邬 博1,雷 英2,吴 芳1,章 乐1,吴江东1,曹旭东1,朱 彬1,何 丽1,李瑞山1张玉清1,王 钊1,王 君1,柳小玲1,张培培1,梁 粟1,张万江1

目的 本研究通过诱导结核分枝杆菌在低氧环境中进入持留状态，来比较分析不同时间不同低氧环境下结核分枝杆菌中的PhoP基因和PhoR基因的表达水平差异，探讨研究PhoPR双组分信号转导系统对结核分枝杆菌持留性的调控机制。方法 首先对结核分枝杆菌国际标准无毒株(H37Ra)和结核分枝杆菌国际标准强毒株(H37Rv)在不同低氧环境下进行培养，提取每个样本菌株的总RNA，并进行完整性鉴定；运用SYBR Green I实时荧光定量PCR检测每个样本菌株中PhoP基因和PhoR基因的表达水平；比较分析不同时间不同低氧环境下的结核分枝杆菌菌株PhoP基因和PhoR基因的表达水平差异。结果 在不同时间点对低氧环境的结核分枝杆菌PhoP基因和PhoR基因的表达水平进行检测，结果显示：与第10 d相比，培养至第15 d时H37Rv菌株和H37Ra菌株中的PhoP基因和PhoR基因的表达水平均显著上调，差异有统计学意义(P<0.05)；并且培养至第25 d时，H37Rv菌株中的PhoP基因和PhoR基因的表达水平比H37Ra菌株表达均上调2.34倍，差异有统计学意义(P<0.05)。结论 在不同时间点相同毒力的结核分枝杆菌的PhoPR双组分信号转导系统中PhoP基因和PhoR基因在不同低氧环境下的表达存在差异，而且在相同时间点不同毒力结核分枝杆菌的PhoPR双组分信号转导系统中PhoP基因和PhoR基因在不同低氧环境下的表达也存在差异，表明PhoPR双组分信号转导系统对结核分枝杆菌的持留性具有调控作用。

结核分枝杆菌；持留性；PhoPR双组分信号转导系统

结核分枝杆菌(Mycobacteriumtuberculosis, MTB)是引发结核病(tuberculosis, TB)的主要病原菌，其潜伏感染是导致活动性结核病的主要原因。因此对结核分枝杆菌潜伏感染的研究有助于降低活动性结核病的发病率和死亡率。有研究发现，结核分枝杆菌感染机体后大部分细菌能被机体清除，仅有少数细菌能够在机体内以一种非增殖的状态持久存在，并且这部分细菌对各种化疗药物不敏感[1-2]，使用抗结核药物并不能杀死这部分持留菌。因此认为结核分枝杆菌的持留性能够使细菌在逆境中在组织内保持稳定和对环境的无反应性[3]，该特性是导致结核病具有潜伏性的原因。
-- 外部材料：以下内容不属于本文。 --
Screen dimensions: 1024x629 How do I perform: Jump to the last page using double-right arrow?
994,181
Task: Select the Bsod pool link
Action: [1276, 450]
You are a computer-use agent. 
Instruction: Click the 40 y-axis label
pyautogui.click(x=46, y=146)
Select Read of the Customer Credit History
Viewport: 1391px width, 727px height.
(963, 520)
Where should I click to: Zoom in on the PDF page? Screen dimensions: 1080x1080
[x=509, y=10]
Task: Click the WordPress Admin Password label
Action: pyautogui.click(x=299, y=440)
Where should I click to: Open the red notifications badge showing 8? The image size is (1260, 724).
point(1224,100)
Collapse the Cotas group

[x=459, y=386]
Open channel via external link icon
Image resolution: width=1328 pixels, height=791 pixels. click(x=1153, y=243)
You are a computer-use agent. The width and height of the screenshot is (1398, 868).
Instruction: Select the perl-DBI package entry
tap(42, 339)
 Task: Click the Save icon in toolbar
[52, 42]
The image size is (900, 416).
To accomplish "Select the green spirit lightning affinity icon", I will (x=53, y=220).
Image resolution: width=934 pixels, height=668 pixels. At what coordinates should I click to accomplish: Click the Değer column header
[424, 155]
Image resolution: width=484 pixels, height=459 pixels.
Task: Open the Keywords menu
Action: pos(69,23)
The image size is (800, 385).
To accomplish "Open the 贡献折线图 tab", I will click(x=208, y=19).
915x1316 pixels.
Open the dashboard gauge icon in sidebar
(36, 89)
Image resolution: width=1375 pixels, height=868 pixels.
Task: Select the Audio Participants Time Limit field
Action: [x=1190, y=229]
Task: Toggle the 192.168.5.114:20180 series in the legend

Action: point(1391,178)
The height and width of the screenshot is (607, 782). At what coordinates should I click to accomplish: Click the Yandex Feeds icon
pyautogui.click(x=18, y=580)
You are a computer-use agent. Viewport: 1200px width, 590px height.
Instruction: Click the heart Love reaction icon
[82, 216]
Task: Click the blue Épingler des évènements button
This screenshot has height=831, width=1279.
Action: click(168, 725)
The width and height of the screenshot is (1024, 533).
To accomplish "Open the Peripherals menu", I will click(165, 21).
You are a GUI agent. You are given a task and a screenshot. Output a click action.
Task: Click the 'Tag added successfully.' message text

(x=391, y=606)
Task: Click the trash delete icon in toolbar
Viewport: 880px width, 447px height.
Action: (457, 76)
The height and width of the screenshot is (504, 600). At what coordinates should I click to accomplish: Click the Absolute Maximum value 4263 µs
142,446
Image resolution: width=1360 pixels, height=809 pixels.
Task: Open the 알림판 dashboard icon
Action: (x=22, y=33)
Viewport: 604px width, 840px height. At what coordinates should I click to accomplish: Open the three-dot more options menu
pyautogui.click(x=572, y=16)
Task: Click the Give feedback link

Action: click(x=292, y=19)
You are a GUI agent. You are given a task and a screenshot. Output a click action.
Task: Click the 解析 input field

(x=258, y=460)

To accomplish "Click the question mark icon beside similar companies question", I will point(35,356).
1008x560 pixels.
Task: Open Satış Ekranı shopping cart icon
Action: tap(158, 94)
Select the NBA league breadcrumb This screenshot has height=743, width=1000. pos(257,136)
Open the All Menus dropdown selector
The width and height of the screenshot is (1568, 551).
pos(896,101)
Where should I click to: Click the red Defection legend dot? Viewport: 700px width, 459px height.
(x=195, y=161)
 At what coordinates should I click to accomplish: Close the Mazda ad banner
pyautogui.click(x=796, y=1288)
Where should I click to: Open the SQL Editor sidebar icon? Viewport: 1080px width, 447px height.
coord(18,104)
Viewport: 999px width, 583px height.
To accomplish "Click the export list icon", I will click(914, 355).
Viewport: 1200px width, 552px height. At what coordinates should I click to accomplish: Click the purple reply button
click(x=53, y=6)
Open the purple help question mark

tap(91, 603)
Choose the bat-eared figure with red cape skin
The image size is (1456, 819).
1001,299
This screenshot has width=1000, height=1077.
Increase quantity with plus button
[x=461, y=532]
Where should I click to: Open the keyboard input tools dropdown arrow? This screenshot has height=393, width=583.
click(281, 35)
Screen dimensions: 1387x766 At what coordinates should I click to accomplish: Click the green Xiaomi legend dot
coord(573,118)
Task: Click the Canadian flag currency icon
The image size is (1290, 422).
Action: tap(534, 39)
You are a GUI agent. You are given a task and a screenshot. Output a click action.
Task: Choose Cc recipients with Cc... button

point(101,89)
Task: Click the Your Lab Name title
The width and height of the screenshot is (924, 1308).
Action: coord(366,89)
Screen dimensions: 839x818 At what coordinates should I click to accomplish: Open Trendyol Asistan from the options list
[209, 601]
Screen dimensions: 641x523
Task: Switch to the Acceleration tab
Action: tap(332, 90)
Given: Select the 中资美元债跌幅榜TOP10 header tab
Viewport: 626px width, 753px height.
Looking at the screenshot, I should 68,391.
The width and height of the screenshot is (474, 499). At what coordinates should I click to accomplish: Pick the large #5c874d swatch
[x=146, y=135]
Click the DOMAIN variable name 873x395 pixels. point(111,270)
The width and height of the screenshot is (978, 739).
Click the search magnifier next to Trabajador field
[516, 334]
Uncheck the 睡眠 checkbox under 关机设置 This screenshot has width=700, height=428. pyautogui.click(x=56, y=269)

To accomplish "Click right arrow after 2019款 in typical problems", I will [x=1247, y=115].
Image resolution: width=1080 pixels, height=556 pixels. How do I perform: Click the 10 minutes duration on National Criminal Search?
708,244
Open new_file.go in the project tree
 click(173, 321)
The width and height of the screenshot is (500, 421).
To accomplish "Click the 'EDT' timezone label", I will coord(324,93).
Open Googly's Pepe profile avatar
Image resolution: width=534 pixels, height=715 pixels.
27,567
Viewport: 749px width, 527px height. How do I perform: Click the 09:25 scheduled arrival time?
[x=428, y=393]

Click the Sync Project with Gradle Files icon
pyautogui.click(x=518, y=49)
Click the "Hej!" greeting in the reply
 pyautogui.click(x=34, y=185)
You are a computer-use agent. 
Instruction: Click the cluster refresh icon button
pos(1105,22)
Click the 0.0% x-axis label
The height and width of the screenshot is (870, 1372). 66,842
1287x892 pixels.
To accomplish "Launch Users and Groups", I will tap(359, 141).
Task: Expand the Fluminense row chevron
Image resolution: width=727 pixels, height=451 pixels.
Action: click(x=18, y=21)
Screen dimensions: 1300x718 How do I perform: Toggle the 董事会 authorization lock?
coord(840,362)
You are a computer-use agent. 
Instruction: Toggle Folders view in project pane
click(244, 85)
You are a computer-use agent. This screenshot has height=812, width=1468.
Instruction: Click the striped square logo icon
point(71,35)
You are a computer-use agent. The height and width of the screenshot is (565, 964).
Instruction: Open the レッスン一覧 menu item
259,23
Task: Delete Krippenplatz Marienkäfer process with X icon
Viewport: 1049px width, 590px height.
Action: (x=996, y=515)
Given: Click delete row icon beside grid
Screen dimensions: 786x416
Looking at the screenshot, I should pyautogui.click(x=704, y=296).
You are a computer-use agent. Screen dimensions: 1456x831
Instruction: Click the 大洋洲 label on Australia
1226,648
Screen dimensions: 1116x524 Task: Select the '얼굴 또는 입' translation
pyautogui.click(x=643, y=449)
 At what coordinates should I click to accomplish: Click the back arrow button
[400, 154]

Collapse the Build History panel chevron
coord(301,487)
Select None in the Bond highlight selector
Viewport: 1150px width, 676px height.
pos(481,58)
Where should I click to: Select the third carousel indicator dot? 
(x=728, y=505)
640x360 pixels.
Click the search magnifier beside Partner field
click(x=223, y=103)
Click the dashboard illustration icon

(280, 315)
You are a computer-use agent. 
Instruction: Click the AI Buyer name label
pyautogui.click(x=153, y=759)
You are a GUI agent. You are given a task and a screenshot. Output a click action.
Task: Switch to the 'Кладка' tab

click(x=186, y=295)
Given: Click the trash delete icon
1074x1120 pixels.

目前对结核分枝杆菌的持留性研究发现，部分细菌受到某些环境因子刺激后能够诱导表达促使其持留的相关基因[4]，并且在恶劣的生存环境中结核分枝杆菌能够通过调控这些持留相关的基因的表达来实现其在宿主体内持留。但是目前对结核分枝杆菌在恶劣环境中是如何调控这些持留相关基因表达的仍然未被阐明。而结核分枝杆菌PhoPR双组分信号转导系统作为一个重要的调节细菌适应环境变化的系统，能够调控细菌自身的相关靶基因的表达，促使其适应宿主体内微环境的变化以达到持久存留在宿主体内的目的[5]。因此本研究通过在低氧环境中诱导结核分枝杆菌进入持留状态，来分析在不同低氧持留状态下结核分枝杆菌PhoPR双组分信号转导系统中PhoP基因和PhoR基因在结核分枝杆菌中的表达水平差异，进而揭示该系统是否对结核分枝杆菌持留性具有调控作用，并且进一步探讨了毒力差异是否对细菌的持留性的调控存在影响。

1 材料与方法

1.1 材料

1.1.1 菌株来源 结核杆菌国际标准强毒株(H37Rv)和结核杆菌国际标准无毒株(H37Ra)均来源于中国食品药品检定研究院，由本实验室保存。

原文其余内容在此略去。